What the task asks | Starting at the first line below, copy through to the last line exactly.

------

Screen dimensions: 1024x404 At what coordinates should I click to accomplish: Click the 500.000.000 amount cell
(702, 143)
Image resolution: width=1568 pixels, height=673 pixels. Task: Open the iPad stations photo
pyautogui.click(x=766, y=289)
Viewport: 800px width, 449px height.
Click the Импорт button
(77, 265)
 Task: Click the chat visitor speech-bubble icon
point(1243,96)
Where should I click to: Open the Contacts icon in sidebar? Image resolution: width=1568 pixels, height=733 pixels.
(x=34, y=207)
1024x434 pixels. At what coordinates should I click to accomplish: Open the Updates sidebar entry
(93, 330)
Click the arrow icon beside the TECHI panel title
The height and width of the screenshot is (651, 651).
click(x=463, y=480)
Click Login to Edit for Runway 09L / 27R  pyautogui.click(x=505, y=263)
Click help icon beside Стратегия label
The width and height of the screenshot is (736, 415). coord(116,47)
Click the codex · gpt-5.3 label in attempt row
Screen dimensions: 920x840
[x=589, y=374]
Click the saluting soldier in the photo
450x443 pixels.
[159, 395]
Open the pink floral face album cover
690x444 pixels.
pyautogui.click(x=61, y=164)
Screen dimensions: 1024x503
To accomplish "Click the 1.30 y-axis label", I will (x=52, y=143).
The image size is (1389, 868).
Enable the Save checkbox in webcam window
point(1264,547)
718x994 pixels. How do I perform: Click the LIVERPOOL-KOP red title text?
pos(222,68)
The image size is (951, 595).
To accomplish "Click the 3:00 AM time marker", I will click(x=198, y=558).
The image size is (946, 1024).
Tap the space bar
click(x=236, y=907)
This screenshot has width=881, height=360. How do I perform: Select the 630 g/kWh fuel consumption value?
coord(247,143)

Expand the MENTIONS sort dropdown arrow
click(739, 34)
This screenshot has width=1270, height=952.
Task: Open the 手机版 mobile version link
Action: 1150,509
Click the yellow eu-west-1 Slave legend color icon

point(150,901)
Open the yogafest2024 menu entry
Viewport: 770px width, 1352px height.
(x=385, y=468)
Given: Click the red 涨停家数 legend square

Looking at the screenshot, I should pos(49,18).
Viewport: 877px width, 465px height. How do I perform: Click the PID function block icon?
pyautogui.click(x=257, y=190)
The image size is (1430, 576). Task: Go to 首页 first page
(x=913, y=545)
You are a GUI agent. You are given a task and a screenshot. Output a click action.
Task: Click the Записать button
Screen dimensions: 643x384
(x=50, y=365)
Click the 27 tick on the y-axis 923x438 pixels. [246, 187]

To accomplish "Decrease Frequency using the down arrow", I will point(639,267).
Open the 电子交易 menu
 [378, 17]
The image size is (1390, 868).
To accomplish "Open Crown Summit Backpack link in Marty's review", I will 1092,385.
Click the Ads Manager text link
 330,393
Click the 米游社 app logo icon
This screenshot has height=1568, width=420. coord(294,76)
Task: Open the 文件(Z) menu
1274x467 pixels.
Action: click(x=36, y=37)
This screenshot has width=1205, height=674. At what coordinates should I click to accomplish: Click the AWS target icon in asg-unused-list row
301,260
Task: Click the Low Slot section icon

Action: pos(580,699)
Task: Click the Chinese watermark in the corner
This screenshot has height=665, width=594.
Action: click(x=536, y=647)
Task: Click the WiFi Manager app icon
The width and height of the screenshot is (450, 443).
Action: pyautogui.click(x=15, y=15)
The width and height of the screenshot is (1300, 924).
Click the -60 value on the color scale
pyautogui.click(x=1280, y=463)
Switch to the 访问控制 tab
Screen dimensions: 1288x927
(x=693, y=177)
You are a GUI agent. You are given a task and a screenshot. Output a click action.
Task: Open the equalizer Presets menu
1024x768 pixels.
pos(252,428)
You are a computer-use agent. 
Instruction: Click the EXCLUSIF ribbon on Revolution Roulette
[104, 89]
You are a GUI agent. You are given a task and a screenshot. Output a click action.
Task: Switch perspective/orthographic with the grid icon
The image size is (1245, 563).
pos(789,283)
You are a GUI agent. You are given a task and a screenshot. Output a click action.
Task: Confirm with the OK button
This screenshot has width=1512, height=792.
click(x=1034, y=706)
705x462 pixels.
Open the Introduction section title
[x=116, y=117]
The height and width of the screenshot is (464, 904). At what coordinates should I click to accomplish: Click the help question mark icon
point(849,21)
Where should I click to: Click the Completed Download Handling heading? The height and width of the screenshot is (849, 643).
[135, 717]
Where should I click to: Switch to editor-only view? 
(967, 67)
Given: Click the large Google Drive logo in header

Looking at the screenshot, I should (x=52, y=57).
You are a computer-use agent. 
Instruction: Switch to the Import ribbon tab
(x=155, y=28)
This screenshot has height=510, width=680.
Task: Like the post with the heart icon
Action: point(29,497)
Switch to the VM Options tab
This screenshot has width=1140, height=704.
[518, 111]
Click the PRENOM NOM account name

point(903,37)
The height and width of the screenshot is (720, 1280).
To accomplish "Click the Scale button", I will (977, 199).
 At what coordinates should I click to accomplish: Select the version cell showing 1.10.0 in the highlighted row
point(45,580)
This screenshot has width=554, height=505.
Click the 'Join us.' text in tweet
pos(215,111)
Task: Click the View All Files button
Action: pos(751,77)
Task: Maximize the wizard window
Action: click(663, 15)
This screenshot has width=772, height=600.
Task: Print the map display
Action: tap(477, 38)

------

Answer section |
Screen dimensions: 1024x404 At what coordinates should I click to accomplish: Click the 500.000.000 amount cell
(702, 143)
Image resolution: width=1568 pixels, height=673 pixels. Task: Open the iPad stations photo
pyautogui.click(x=766, y=289)
Viewport: 800px width, 449px height.
Click the Импорт button
(77, 265)
 Task: Click the chat visitor speech-bubble icon
point(1243,96)
Where should I click to: Open the Contacts icon in sidebar? Image resolution: width=1568 pixels, height=733 pixels.
(x=34, y=207)
1024x434 pixels. At what coordinates should I click to accomplish: Open the Updates sidebar entry
(93, 330)
Click the arrow icon beside the TECHI panel title
The height and width of the screenshot is (651, 651).
click(x=463, y=480)
Click Login to Edit for Runway 09L / 27R  pyautogui.click(x=505, y=263)
Click help icon beside Стратегия label
The width and height of the screenshot is (736, 415). coord(116,47)
Click the codex · gpt-5.3 label in attempt row
Screen dimensions: 920x840
[x=589, y=374]
Click the saluting soldier in the photo
450x443 pixels.
[159, 395]
Open the pink floral face album cover
690x444 pixels.
pyautogui.click(x=61, y=164)
Screen dimensions: 1024x503
To accomplish "Click the 1.30 y-axis label", I will (x=52, y=143).
The image size is (1389, 868).
Enable the Save checkbox in webcam window
point(1264,547)
718x994 pixels. How do I perform: Click the LIVERPOOL-KOP red title text?
pos(222,68)
The image size is (951, 595).
To accomplish "Click the 3:00 AM time marker", I will click(x=198, y=558).
The image size is (946, 1024).
Tap the space bar
click(x=236, y=907)
This screenshot has width=881, height=360. How do I perform: Select the 630 g/kWh fuel consumption value?
coord(247,143)

Expand the MENTIONS sort dropdown arrow
click(739, 34)
This screenshot has width=1270, height=952.
Task: Open the 手机版 mobile version link
Action: 1150,509
Click the yellow eu-west-1 Slave legend color icon

point(150,901)
Open the yogafest2024 menu entry
Viewport: 770px width, 1352px height.
(x=385, y=468)
Given: Click the red 涨停家数 legend square

Looking at the screenshot, I should pos(49,18).
Viewport: 877px width, 465px height. How do I perform: Click the PID function block icon?
pyautogui.click(x=257, y=190)
The image size is (1430, 576). Task: Go to 首页 first page
(x=913, y=545)
You are a GUI agent. You are given a task and a screenshot. Output a click action.
Task: Click the Записать button
Screen dimensions: 643x384
(x=50, y=365)
Click the 27 tick on the y-axis 923x438 pixels. [246, 187]

To accomplish "Decrease Frequency using the down arrow", I will point(639,267).
Open the 电子交易 menu
 [378, 17]
The image size is (1390, 868).
To accomplish "Open Crown Summit Backpack link in Marty's review", I will 1092,385.
Click the Ads Manager text link
 330,393
Click the 米游社 app logo icon
This screenshot has height=1568, width=420. coord(294,76)
Task: Open the 文件(Z) menu
1274x467 pixels.
Action: click(x=36, y=37)
This screenshot has width=1205, height=674. At what coordinates should I click to accomplish: Click the AWS target icon in asg-unused-list row
301,260
Task: Click the Low Slot section icon

Action: pos(580,699)
Task: Click the Chinese watermark in the corner
This screenshot has height=665, width=594.
Action: click(x=536, y=647)
Task: Click the WiFi Manager app icon
The width and height of the screenshot is (450, 443).
Action: pyautogui.click(x=15, y=15)
The width and height of the screenshot is (1300, 924).
Click the -60 value on the color scale
pyautogui.click(x=1280, y=463)
Switch to the 访问控制 tab
Screen dimensions: 1288x927
(x=693, y=177)
You are a GUI agent. You are given a task and a screenshot. Output a click action.
Task: Open the equalizer Presets menu
1024x768 pixels.
pos(252,428)
You are a computer-use agent. 
Instruction: Click the EXCLUSIF ribbon on Revolution Roulette
[104, 89]
You are a GUI agent. You are given a task and a screenshot. Output a click action.
Task: Switch perspective/orthographic with the grid icon
The image size is (1245, 563).
pos(789,283)
You are a GUI agent. You are given a task and a screenshot. Output a click action.
Task: Confirm with the OK button
This screenshot has width=1512, height=792.
click(x=1034, y=706)
705x462 pixels.
Open the Introduction section title
[x=116, y=117]
The height and width of the screenshot is (464, 904). At what coordinates should I click to accomplish: Click the help question mark icon
point(849,21)
Where should I click to: Click the Completed Download Handling heading? The height and width of the screenshot is (849, 643).
[135, 717]
Where should I click to: Switch to editor-only view? 
(967, 67)
Given: Click the large Google Drive logo in header

Looking at the screenshot, I should (x=52, y=57).
You are a computer-use agent. 
Instruction: Switch to the Import ribbon tab
(x=155, y=28)
This screenshot has height=510, width=680.
Task: Like the post with the heart icon
Action: point(29,497)
Switch to the VM Options tab
This screenshot has width=1140, height=704.
[518, 111]
Click the PRENOM NOM account name

point(903,37)
The height and width of the screenshot is (720, 1280).
To accomplish "Click the Scale button", I will (977, 199).
 At what coordinates should I click to accomplish: Select the version cell showing 1.10.0 in the highlighted row
point(45,580)
This screenshot has width=554, height=505.
Click the 'Join us.' text in tweet
pos(215,111)
Task: Click the View All Files button
Action: pos(751,77)
Task: Maximize the wizard window
Action: click(663, 15)
This screenshot has width=772, height=600.
Task: Print the map display
Action: tap(477, 38)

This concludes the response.